→ **Work task**
Your task is to give the number of lines below that contain "computer". Give no other text.

→ **Data listing**
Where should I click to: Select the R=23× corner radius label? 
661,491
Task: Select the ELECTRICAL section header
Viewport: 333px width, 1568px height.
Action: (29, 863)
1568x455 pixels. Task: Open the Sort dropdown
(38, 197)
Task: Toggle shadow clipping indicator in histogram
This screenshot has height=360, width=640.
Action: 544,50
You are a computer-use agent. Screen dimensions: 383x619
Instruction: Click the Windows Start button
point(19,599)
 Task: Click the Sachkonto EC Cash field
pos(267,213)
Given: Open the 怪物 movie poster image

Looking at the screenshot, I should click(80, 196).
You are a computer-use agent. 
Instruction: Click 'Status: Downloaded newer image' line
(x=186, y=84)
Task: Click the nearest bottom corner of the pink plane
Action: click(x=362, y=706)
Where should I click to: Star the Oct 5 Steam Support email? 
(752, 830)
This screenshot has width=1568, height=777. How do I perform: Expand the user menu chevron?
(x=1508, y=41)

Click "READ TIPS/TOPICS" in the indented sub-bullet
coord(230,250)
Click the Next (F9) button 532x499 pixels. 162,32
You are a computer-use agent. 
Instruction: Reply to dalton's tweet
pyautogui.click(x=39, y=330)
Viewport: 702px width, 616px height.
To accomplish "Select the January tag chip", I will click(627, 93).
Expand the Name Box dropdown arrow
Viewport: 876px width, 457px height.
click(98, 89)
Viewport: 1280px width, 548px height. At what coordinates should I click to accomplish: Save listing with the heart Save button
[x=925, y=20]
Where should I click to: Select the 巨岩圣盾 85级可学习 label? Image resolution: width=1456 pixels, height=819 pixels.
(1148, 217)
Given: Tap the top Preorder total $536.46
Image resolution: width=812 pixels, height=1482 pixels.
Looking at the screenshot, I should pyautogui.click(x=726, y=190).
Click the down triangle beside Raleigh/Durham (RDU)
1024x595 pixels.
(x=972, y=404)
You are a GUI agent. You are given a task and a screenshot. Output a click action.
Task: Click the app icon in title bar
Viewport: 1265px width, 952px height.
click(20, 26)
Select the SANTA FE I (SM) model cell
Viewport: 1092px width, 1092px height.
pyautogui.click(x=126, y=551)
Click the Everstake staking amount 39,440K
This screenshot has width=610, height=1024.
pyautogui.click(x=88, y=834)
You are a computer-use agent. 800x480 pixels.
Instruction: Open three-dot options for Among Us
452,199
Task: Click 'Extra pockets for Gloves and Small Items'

→ **Exercise response**
4